Dopo “The River” il “futuro del rock’n’roll” ci stupì tutti quanti andando nel passato, riesumando Woody Guthrie e tutti gli oscuri cantori dell’America in bianco e nero. “Nebraska” fu una sorpresa e un’illuminazione a posteriori. All’inizio degli anni ’80, andare alle radici del folk era una scelta estrema. Poi nel 1984 uscì “Born in the USA” e tutti noi springsteeniani ci sentimmo usurpati perché Bruce diventò un fenomeno globale. Tutti lo ascoltavano e noi soffrivamo come amanti traditi. Non di meno l’annuncio del primo concerto italiano fu un evento. Comprai due biglietti perché, mi pare, un amico doveva venire con me: poi quello rinunciò e io feci un regalo, credo bello, al collega dell’Unità Fabio Malagnini che venne a San Siro con me.
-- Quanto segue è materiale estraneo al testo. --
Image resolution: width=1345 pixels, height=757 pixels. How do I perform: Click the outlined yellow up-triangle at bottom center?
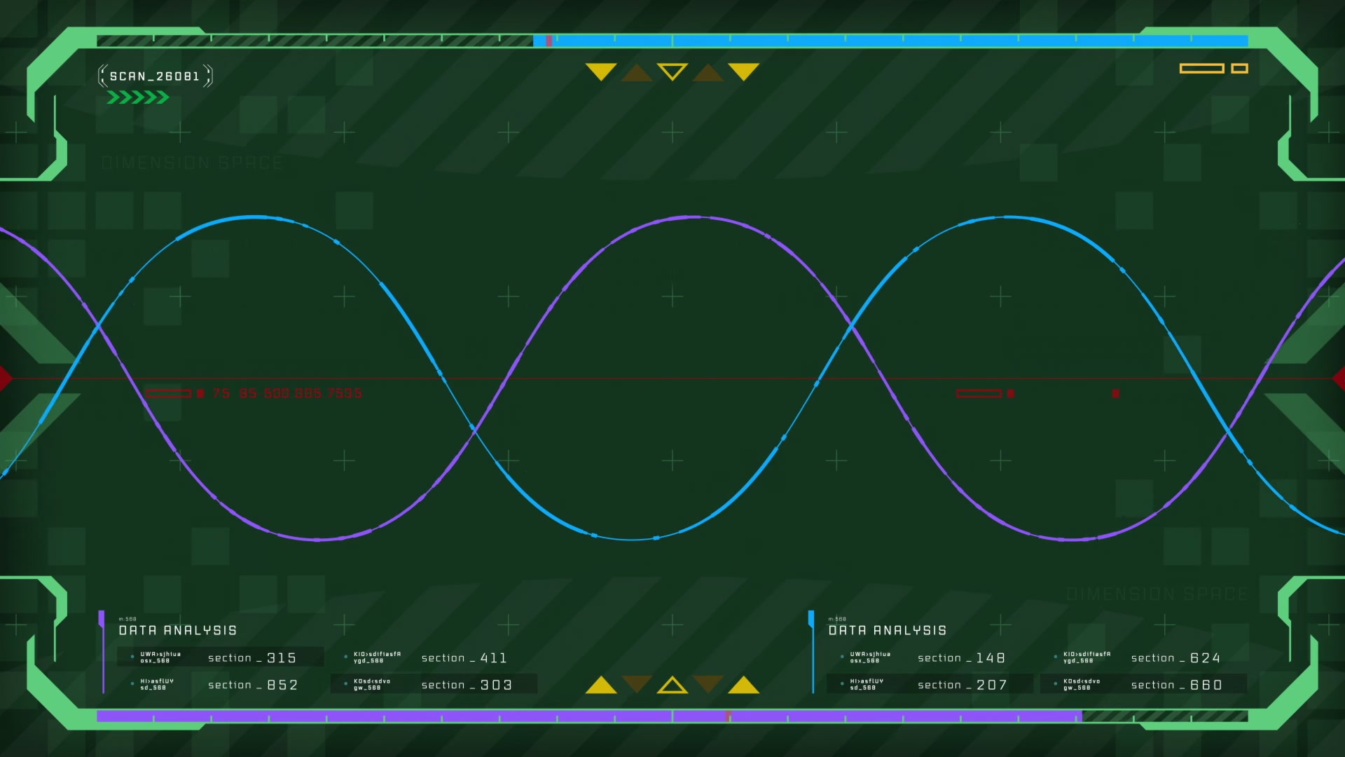[673, 686]
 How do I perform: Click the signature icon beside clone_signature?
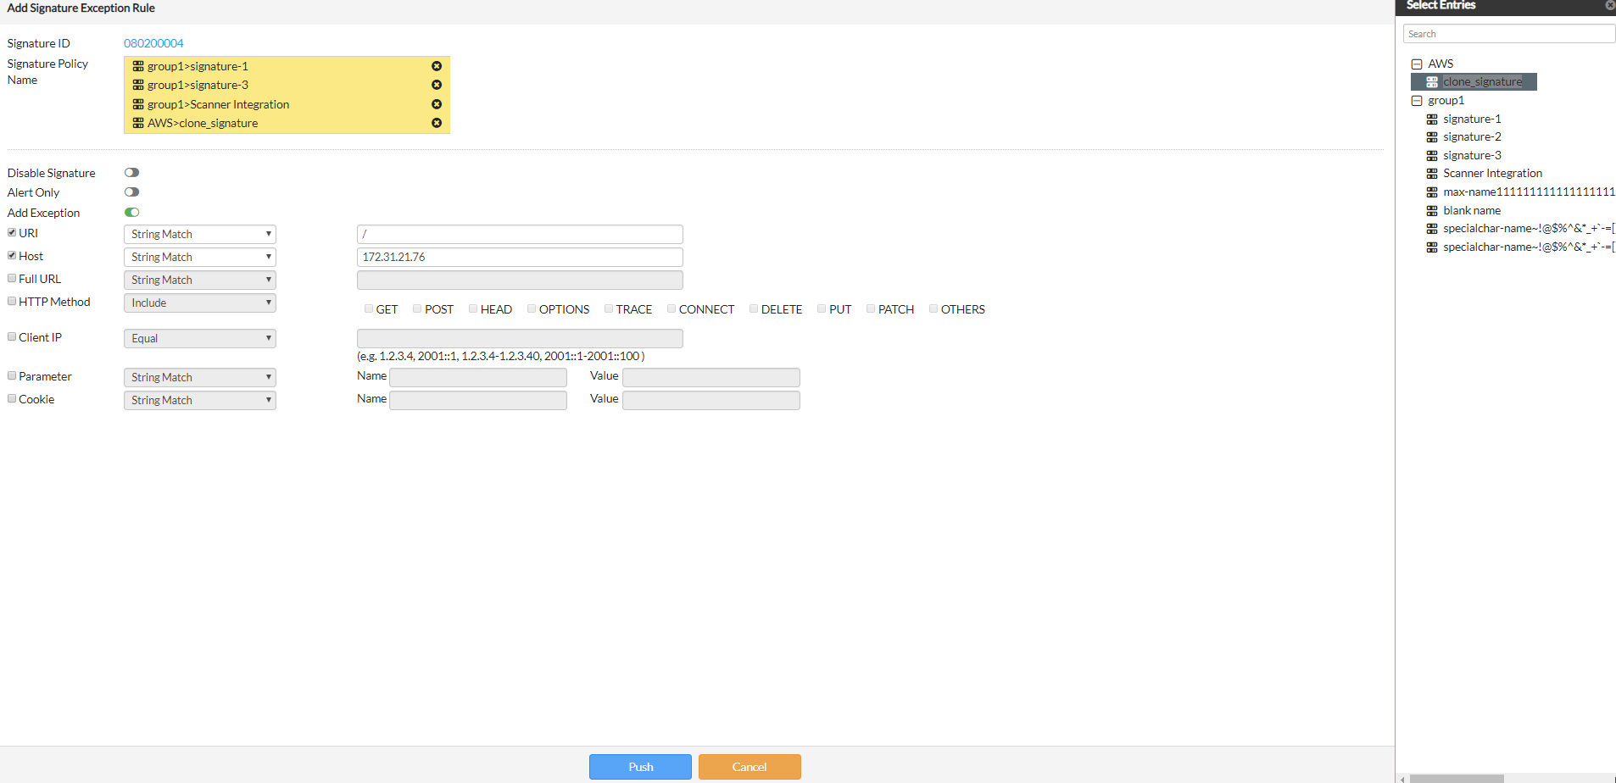click(1431, 81)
Ora, dovete capirmi: San Siro! Allora, ogni tanto, lo usavano per i concerti. Qualche anno prima l’aveva riempito Bob Marley e si sentiva ancora l’odore delle canne. Ma San Siro era casa nostra! Interisti e milanisti per una volta uniti nel nome del rock’n’roll. Bruce cantò sotto la Nord, la curva dell’Inter: il palco “copriva” la porta dove Jair aveva beffato Costa Pereira segnando il gol dell’1-0 nella finale di Coppa dei Campioni del 1965. Io e Fabio eravamo nei distinti sotto la Sud, la curva del Milan, proprio davanti al palco. Guardate la foto qui sotto: c’è gente anche nei popolari DIETRO il palco, in più il prato è stracolmo: eravamo veramente 80.000 perché Bruce aveva sfondato, era un artista planetario. Il concerto iniziò con la luce del giorno. Questa la scaletta, dallo stesso sito di prima.

Primo set:
Born in the U.S.A., Badlands, Out in the Street, Johnny 99, Atlantic City, The River, Working on the Highway, Trapped (Jimmy Cliff cover), Prove It All Night, Glory Days, The Promised Land, My Hometown, Thunder Road

Secondo set:
Cover Me, Dancing in the Dark, Hungry Heart, Cadillac Ranch, Downbound Train, I’m on Fire, Because the Night, Backstreets,
Rosalita (Come Out Tonight)

Bis:
Can’t Help Falling in Love (Elvis Presley cover), Born to Run, Bobby Jean, Ramrod, Twist and Shout, Do You Love Me?,
Rockin’ All Over the World

L’attacco con “Born in the USA” fu travolgente: non tutti amavano quella canzone, ma sentirla in uno stadio, con 80.000 persone che la cantano alzando il pugno chiuso, fu ed è ancora incredibile. Ma dove il concerto “svoltò” fu su “Thunder Road”. L’ho scritto allora, l’ho raccontato tante volte: fin dal 1975 Bruce, su questo pezzo, aveva l’abitudine di smettere a un certo punto di cantare e di lasciare che fosse il pubblico a intonare questi versi: “show a little faith, there’s magic in the night, you ain’t a beauty but hey you’e all right”… quella sera stava per cantarli lui, perché non credeva che noi italiani li conoscessimo, ma in quell’istante 80.000 persone lo anticiparono, li intonarono e lui rimase di stucco! Ci fece cantare, disse “hey, you sing better than me” e poi ripartì, “you can ride ‘neath your cover and study your pain…”. Credo che in quel momento Bruce abbia capito che l’Italia lo amava e lo conosceva come l’Inghilterra e l’America, e da allora è tornato tante volte e ha persino imparato qualche parola in italiano. E’ successo a San Siro, lo stadio dei (miei) sogni!